ELK Stack Client Side Configuration Using Auditbeat

Introduction:

Beats:-

Beats is the platform for single purpose data shippers. Bests send data to Logstash or Elasticsearch.

All the Beats data ships to Elasticsearch or Logstash. And Visualize in Kibana.

Beat Types:-

There are number of types of Beats available according to your requirement.

1. Filebeat

You don’t need to dealing with thousands of server for log monitoring and analizing using using traditional SSH.

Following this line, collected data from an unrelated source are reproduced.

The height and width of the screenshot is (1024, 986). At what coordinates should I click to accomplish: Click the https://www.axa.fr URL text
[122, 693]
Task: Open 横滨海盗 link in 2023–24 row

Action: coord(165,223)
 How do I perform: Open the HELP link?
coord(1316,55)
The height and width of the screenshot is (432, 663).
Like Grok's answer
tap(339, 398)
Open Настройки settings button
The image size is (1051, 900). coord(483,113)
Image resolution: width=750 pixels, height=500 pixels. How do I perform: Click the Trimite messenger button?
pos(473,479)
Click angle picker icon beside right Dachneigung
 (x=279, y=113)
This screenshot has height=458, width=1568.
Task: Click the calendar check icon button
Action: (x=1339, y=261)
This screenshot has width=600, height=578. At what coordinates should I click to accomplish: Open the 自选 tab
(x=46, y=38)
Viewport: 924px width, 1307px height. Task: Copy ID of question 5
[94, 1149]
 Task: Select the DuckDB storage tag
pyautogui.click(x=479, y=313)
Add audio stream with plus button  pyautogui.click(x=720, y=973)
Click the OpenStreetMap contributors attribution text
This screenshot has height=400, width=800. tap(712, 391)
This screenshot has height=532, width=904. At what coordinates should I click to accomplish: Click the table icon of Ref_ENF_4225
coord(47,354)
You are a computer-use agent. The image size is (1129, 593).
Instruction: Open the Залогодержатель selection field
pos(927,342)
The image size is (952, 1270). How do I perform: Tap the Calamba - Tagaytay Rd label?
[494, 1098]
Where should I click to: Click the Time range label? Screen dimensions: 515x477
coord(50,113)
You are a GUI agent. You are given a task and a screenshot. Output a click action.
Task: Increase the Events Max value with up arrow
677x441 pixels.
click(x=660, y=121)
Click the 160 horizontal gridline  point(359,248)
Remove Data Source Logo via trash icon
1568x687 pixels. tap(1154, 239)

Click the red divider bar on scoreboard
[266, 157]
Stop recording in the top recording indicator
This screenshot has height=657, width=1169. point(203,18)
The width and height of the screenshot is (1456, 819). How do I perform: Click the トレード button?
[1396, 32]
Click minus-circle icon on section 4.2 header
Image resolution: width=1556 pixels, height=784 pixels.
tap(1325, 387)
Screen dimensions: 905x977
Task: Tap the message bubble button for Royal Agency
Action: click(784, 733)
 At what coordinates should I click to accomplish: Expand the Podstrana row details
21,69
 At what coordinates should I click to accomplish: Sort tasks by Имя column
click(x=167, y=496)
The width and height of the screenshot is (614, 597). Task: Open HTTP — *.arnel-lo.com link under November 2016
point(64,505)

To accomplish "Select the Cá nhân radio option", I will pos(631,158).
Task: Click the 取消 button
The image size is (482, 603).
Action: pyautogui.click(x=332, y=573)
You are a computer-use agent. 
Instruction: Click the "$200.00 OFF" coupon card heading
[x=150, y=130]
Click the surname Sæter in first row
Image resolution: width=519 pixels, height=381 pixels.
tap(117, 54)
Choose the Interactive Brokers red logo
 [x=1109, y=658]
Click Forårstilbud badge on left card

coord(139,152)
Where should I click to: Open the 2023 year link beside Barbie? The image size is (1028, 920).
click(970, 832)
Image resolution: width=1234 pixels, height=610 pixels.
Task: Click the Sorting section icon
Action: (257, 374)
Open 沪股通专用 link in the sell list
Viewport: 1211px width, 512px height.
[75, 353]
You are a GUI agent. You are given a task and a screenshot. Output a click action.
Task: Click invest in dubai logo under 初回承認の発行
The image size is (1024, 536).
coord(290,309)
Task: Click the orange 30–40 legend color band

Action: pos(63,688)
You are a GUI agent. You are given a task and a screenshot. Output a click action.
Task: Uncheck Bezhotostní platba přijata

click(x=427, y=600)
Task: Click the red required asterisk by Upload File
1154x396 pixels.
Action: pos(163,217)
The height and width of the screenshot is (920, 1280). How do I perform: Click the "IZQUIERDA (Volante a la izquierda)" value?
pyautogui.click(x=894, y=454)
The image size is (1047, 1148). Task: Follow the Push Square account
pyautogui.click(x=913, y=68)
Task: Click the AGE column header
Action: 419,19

Filebeat forwarding all logs into centralized server.

2. Auditbeat

Lightweight shipper for Audit Data. You can keep eye on Linux Systems by monitoring user activities and processes and analyze even without toughing auditd daemon. Auditbeat directly communicate with the Linux Audit Framework. So, You don’t need to install of configure auditd packages manually.

3. Metricbeat

4. Pakcetbeat

5. Winlogbeat

6. Heatbeat

7. Functionbeat

In this tutorial, I’m going to demonstrate Auditbeat only.

INSTALL & CONFIGURE AUDITBEAT

STEP 01: INSTALL Auditbeat

Download Relevant Package for your Operating System. Install Auditbeat on all servers you want to monitor.

Ref: https://www.elastic.co/downloads/beats/filebeat

curl -L -O https://artifacts.elastic.co/downloads/beats/auditbeat/auditbeat-7.1.1-amd64.deb
sudo dpkg -i auditbeat-7.1.1-amd64.deb
STEP 02: Configure Auditbeat

Auditbeat main configuration file (auditbeat.yml) resides in directory (/etc/auditbeat/)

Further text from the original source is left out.